THE PROBLEM:
Both the line with "Where should I click to: Open" and the line with "Given: Click code" in the records below must appear in the output, along with every line between them, exactly and with nothing added.

EXERCISE MATERIALS:
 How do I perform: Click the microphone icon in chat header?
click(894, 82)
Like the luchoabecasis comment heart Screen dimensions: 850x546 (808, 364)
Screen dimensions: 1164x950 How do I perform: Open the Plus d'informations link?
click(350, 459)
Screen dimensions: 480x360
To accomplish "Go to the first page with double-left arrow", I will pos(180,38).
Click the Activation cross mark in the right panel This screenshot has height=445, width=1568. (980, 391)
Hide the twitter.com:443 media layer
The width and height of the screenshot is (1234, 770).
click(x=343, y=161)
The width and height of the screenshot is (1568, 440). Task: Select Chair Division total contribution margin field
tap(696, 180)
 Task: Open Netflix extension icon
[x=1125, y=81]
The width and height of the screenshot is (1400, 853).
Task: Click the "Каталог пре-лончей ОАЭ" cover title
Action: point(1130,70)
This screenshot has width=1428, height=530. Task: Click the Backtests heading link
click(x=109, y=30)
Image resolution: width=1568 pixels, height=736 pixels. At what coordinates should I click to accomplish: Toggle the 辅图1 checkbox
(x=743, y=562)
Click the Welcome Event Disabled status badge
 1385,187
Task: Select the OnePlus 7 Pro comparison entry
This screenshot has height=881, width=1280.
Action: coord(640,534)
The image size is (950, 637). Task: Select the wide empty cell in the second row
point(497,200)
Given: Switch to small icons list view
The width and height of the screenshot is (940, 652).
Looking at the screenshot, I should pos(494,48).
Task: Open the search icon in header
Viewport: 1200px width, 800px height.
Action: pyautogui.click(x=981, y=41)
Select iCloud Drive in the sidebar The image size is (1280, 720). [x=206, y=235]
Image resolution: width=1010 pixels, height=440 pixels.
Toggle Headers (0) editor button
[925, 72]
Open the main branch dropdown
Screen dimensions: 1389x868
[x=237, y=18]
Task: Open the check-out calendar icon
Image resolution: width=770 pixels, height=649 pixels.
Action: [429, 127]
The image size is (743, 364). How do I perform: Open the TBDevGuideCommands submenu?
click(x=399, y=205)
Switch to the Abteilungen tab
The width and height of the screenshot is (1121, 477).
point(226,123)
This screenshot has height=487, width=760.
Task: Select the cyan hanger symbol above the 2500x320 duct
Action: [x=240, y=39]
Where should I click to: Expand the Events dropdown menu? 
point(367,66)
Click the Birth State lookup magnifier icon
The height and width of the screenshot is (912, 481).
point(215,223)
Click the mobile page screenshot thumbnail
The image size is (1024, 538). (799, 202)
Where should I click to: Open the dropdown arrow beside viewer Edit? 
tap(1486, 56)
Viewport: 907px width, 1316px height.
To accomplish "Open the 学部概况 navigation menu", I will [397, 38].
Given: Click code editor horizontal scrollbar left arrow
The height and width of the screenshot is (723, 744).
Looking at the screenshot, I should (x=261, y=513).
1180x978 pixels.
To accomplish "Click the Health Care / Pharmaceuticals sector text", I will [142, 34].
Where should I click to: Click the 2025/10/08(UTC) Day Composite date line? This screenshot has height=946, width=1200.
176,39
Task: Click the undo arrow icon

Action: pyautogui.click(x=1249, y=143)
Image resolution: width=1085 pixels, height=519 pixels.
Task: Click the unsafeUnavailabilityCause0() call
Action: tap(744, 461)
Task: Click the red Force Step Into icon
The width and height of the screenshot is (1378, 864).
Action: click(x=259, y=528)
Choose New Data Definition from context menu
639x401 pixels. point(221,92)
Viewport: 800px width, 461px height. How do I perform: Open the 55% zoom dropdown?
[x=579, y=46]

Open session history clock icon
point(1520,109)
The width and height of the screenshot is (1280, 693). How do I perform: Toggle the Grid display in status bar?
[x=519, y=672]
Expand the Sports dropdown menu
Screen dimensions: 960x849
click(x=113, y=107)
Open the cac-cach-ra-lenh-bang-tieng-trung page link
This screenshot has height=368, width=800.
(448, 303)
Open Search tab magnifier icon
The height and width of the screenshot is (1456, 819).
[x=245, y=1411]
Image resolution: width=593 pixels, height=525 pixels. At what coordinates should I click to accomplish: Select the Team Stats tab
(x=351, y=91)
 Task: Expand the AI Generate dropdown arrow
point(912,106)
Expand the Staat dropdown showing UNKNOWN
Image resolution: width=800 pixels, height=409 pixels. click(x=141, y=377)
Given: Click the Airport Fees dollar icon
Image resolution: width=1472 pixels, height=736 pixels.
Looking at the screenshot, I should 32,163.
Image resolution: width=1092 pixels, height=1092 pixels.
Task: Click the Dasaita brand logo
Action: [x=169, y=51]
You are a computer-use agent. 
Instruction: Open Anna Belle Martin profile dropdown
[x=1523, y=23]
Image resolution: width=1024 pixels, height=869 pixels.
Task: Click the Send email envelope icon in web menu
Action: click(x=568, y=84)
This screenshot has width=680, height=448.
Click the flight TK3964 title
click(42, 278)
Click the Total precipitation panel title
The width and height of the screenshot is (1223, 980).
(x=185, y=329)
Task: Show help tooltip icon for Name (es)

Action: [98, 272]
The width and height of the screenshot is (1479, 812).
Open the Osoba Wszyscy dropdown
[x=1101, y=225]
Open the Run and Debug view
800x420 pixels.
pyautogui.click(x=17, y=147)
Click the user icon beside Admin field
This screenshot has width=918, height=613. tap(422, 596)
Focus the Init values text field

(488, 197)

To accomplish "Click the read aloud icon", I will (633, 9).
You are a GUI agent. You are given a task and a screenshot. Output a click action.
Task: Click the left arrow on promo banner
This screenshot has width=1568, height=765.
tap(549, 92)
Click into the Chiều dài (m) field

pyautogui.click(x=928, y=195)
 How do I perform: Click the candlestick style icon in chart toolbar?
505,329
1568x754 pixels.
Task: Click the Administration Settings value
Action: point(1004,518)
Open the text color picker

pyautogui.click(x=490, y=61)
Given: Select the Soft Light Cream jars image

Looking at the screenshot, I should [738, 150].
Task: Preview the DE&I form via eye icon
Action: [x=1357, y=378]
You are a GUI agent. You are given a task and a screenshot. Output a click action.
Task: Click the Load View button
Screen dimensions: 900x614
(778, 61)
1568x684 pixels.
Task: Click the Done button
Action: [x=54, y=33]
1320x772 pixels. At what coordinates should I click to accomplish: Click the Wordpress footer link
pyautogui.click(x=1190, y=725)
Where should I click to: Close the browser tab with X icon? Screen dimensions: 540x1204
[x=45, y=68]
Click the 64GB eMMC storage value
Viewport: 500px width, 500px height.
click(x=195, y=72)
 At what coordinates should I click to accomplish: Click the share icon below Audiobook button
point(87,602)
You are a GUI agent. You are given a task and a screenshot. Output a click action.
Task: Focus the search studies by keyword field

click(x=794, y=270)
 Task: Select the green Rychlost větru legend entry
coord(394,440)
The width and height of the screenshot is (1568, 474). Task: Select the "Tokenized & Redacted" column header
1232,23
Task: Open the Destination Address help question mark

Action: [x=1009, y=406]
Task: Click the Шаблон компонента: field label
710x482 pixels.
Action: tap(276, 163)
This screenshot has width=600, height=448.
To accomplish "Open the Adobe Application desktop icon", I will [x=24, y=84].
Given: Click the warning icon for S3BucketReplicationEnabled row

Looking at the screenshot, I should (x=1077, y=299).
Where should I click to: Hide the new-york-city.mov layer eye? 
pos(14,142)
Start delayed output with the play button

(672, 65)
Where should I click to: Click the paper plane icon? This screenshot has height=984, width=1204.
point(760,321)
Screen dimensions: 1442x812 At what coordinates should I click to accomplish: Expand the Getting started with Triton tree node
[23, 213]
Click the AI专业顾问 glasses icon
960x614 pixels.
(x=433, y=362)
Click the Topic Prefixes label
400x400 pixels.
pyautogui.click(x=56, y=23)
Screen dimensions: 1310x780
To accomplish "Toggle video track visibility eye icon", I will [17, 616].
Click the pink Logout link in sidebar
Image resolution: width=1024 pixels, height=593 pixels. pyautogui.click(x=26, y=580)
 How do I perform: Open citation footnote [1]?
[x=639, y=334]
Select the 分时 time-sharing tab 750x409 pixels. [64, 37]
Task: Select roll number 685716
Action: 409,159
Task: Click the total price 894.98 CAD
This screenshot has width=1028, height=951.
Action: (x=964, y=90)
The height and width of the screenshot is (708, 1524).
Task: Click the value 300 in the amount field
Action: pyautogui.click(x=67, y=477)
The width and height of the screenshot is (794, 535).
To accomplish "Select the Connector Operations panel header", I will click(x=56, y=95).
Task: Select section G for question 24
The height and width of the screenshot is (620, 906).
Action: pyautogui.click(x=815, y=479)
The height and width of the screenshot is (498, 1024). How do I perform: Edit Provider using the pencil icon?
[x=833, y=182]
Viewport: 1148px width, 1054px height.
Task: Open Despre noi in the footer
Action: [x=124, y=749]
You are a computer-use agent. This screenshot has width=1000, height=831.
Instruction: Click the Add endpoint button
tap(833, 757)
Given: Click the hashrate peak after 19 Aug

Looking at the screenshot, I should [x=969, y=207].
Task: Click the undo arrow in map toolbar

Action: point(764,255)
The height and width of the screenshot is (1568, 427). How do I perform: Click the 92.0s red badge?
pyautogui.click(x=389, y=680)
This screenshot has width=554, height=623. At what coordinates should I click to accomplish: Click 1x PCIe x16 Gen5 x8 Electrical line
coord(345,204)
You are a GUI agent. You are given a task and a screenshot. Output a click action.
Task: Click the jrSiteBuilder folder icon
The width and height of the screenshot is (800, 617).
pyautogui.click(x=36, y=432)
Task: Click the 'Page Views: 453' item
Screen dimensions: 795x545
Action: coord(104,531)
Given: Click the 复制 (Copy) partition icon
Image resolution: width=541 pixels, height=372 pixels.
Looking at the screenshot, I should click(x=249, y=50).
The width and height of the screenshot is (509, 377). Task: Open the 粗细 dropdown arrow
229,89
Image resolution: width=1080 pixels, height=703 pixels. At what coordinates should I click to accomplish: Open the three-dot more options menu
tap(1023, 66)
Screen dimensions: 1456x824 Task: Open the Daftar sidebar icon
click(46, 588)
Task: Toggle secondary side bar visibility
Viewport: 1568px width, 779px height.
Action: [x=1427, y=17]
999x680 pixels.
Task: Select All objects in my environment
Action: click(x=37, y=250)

RESPONSE TO THE EXERCISE:
Where should I click to: Open the dropdown arrow beside viewer Edit? 
tap(1486, 56)
Viewport: 907px width, 1316px height.
To accomplish "Open the 学部概况 navigation menu", I will [397, 38].
Given: Click code editor horizontal scrollbar left arrow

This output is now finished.